#### PROBLEM TO WORK ON
Only the lines of the data below from the one with "Image resolution: width=508" through the one with "Task: Click help" are wanted. Repeat them exactly.

[Stored items]
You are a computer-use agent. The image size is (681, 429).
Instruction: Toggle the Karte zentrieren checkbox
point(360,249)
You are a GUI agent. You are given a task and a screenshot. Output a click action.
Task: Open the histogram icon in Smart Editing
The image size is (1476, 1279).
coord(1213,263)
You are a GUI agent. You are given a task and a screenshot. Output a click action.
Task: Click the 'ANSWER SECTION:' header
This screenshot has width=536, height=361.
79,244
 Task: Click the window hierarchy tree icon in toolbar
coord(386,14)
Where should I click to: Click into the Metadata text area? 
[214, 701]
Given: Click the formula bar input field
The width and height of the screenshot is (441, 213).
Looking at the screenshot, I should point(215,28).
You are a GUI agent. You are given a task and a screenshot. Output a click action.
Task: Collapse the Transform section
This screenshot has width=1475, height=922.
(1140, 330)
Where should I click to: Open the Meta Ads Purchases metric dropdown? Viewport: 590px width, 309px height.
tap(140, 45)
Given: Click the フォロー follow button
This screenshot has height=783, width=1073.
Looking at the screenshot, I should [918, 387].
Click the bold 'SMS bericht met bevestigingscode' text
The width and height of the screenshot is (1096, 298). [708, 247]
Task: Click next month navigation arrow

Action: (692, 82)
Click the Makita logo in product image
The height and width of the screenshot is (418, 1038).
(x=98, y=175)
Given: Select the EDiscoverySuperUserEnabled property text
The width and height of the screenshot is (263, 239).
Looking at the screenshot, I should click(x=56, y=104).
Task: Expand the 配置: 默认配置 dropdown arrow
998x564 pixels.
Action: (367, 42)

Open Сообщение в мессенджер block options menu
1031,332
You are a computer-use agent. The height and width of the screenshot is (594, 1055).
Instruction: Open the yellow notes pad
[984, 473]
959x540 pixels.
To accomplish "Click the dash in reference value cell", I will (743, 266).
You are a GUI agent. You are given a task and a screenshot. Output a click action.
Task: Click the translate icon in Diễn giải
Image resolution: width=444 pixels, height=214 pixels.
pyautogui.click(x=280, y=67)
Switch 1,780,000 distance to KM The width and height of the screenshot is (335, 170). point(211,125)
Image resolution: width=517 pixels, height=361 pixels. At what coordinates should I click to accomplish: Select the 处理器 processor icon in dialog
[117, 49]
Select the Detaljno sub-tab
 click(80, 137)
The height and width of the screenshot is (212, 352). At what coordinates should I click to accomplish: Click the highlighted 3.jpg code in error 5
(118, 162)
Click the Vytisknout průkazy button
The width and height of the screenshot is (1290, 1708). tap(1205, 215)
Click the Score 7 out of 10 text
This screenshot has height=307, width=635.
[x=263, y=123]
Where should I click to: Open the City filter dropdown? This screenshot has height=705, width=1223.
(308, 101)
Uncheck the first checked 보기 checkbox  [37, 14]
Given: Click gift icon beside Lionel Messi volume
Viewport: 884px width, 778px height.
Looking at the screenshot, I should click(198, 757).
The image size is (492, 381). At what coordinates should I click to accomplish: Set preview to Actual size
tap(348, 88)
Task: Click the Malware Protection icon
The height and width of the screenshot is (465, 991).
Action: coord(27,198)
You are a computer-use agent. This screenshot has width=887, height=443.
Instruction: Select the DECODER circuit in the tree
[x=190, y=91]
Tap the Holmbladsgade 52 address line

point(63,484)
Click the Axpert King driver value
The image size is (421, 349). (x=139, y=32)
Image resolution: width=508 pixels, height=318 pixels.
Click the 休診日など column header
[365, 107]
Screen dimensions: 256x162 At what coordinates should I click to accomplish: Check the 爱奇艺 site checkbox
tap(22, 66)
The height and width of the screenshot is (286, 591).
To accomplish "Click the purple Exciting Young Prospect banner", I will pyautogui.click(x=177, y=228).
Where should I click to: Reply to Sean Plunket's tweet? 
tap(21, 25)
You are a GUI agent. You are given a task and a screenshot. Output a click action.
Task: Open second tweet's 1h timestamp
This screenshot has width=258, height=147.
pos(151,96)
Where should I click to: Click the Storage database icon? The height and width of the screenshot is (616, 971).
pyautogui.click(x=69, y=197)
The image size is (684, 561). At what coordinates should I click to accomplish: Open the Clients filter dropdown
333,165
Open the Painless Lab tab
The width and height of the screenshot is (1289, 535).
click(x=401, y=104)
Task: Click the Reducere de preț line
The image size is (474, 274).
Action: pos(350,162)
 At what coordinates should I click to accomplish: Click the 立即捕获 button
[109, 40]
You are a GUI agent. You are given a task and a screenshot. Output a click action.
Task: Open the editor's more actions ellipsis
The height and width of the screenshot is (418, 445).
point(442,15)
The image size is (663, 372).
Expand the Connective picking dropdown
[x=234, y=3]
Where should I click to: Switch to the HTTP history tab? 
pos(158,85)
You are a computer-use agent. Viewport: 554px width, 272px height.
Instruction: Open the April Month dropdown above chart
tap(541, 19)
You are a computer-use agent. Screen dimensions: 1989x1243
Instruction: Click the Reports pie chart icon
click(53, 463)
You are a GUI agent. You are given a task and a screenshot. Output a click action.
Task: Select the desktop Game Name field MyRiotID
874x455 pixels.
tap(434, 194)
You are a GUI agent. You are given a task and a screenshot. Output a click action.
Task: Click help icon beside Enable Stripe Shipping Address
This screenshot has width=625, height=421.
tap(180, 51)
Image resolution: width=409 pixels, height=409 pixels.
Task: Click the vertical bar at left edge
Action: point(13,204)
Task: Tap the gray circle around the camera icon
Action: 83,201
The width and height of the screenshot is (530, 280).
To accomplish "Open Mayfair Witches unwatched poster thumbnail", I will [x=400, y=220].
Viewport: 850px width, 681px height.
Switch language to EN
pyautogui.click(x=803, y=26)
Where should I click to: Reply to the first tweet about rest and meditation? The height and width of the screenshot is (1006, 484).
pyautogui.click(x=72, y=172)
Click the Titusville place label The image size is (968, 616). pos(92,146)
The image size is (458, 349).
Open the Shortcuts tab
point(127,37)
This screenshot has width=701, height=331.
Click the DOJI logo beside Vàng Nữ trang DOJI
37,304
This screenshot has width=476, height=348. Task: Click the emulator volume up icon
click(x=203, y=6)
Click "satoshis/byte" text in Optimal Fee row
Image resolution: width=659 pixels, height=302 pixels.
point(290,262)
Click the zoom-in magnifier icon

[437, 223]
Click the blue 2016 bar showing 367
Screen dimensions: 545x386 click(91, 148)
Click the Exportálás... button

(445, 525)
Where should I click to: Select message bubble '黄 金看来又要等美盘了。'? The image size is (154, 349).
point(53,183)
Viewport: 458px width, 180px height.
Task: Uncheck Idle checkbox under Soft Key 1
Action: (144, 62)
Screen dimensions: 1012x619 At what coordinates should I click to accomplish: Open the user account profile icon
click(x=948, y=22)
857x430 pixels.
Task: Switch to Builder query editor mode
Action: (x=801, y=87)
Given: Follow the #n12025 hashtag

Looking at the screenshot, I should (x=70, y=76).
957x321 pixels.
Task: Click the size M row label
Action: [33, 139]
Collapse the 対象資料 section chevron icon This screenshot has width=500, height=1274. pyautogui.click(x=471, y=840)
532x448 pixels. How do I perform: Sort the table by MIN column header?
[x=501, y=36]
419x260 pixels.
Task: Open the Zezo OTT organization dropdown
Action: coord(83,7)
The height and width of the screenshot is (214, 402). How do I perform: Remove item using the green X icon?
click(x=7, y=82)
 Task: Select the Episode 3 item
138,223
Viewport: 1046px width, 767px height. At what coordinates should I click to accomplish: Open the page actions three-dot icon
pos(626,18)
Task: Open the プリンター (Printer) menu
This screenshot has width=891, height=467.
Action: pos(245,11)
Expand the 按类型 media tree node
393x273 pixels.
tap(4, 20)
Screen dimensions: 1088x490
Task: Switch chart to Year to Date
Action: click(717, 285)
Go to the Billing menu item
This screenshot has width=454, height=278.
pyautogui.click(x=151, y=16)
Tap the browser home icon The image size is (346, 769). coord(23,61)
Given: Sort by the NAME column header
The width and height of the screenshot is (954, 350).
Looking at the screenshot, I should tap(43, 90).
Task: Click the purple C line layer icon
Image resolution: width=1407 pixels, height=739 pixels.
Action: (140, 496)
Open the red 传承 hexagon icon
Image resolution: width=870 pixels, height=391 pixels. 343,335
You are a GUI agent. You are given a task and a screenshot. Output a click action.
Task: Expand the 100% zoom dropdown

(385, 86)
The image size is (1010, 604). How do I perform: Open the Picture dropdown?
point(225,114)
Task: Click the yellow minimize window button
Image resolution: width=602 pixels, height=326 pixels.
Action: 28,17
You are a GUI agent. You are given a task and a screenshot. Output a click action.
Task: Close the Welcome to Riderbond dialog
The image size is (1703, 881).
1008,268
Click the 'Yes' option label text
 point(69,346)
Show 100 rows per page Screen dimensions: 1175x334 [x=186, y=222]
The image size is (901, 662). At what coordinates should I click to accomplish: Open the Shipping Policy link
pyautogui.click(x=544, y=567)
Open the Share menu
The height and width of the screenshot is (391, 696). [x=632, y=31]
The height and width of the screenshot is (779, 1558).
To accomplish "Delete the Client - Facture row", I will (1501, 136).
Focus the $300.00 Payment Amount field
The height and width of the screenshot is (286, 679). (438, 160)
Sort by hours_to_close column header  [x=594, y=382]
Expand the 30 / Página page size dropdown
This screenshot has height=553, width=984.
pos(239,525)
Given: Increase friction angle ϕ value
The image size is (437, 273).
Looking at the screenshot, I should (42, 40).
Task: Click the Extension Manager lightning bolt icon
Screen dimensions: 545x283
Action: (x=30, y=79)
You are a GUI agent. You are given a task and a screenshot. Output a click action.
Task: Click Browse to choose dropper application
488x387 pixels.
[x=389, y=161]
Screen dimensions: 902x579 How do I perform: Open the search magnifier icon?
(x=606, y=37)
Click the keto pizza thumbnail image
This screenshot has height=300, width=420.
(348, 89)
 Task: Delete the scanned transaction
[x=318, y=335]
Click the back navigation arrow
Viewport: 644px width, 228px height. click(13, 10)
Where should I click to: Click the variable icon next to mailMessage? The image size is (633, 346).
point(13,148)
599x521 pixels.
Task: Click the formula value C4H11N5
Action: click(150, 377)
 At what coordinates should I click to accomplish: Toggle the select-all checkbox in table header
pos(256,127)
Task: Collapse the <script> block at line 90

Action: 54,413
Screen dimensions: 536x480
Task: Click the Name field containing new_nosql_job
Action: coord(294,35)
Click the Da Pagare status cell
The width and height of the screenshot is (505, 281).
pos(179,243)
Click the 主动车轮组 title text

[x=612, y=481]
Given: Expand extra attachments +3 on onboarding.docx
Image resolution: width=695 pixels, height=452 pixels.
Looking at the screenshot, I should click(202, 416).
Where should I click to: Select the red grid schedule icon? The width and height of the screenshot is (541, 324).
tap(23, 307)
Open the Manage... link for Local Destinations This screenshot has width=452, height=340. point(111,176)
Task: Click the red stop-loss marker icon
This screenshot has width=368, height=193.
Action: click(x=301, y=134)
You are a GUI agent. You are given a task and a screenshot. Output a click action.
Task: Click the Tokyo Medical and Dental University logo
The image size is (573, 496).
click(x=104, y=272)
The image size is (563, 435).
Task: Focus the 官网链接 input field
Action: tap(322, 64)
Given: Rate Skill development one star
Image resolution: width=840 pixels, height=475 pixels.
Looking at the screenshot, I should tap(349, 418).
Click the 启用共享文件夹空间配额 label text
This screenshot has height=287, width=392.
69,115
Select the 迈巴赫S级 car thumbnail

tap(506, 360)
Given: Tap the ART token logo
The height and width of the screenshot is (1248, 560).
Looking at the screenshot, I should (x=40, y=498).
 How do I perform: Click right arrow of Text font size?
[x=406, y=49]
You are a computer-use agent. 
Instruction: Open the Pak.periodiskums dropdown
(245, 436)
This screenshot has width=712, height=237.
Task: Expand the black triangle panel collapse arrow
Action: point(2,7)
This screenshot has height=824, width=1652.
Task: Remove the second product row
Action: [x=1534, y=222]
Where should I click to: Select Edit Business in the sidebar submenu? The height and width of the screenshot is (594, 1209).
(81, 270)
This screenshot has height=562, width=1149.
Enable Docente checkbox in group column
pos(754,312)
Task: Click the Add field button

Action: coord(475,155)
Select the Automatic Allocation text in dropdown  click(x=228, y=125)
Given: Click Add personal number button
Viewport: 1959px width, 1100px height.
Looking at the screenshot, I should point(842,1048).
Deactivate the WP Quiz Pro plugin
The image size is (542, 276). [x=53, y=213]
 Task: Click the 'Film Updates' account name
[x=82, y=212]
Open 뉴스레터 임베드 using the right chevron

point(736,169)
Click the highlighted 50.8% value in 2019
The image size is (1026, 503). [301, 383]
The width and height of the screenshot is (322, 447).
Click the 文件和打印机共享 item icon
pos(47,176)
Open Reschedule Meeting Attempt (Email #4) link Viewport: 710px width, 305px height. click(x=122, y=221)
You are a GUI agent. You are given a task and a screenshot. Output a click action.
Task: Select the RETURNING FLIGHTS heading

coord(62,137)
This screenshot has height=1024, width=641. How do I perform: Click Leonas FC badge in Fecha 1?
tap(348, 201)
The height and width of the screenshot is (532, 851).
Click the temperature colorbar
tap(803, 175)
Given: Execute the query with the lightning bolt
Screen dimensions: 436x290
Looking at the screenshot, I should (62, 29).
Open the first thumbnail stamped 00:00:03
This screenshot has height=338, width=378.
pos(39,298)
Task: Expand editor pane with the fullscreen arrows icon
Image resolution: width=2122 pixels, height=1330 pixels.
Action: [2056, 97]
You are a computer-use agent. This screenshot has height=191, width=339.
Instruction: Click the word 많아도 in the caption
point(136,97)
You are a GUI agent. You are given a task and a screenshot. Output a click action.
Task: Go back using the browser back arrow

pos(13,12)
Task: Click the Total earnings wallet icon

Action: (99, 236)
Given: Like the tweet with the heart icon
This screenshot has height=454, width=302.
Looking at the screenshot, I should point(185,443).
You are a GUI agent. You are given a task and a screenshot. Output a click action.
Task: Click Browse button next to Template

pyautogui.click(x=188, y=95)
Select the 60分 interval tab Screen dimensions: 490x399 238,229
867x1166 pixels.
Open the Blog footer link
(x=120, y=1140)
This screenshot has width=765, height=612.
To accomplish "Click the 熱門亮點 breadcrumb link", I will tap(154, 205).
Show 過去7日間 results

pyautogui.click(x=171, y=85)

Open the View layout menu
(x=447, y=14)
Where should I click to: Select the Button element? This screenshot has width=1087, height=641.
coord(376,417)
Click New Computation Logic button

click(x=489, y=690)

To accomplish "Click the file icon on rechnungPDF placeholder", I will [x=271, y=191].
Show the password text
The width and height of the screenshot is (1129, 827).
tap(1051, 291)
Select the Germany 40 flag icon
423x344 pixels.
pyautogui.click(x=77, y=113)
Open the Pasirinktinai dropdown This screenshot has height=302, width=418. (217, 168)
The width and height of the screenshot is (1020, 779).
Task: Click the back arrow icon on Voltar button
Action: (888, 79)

#### REPLY TO THE TASK
Image resolution: width=508 pixels, height=318 pixels.
Click the 休診日など column header
[365, 107]
Screen dimensions: 256x162 At what coordinates should I click to accomplish: Check the 爱奇艺 site checkbox
tap(22, 66)
The height and width of the screenshot is (286, 591).
To accomplish "Click the purple Exciting Young Prospect banner", I will pyautogui.click(x=177, y=228).
Where should I click to: Reply to Sean Plunket's tweet? 
tap(21, 25)
You are a GUI agent. You are given a task and a screenshot. Output a click action.
Task: Open second tweet's 1h timestamp
This screenshot has width=258, height=147.
pos(151,96)
Where should I click to: Click the Storage database icon? The height and width of the screenshot is (616, 971).
pyautogui.click(x=69, y=197)
The image size is (684, 561). At what coordinates should I click to accomplish: Open the Clients filter dropdown
333,165
Open the Painless Lab tab
The width and height of the screenshot is (1289, 535).
click(x=401, y=104)
Task: Click the Reducere de preț line
The image size is (474, 274).
Action: pos(350,162)
 At what coordinates should I click to accomplish: Click the 立即捕获 button
[109, 40]
You are a GUI agent. You are given a task and a screenshot. Output a click action.
Task: Open the editor's more actions ellipsis
The height and width of the screenshot is (418, 445).
point(442,15)
The image size is (663, 372).
Expand the Connective picking dropdown
[x=234, y=3]
Where should I click to: Switch to the HTTP history tab? 
pos(158,85)
You are a computer-use agent. Viewport: 554px width, 272px height.
Instruction: Open the April Month dropdown above chart
tap(541, 19)
You are a computer-use agent. Screen dimensions: 1989x1243
Instruction: Click the Reports pie chart icon
click(53, 463)
You are a GUI agent. You are given a task and a screenshot. Output a click action.
Task: Select the desktop Game Name field MyRiotID
874x455 pixels.
tap(434, 194)
You are a GUI agent. You are given a task and a screenshot. Output a click action.
Task: Click help icon beside Enable Stripe Shipping Address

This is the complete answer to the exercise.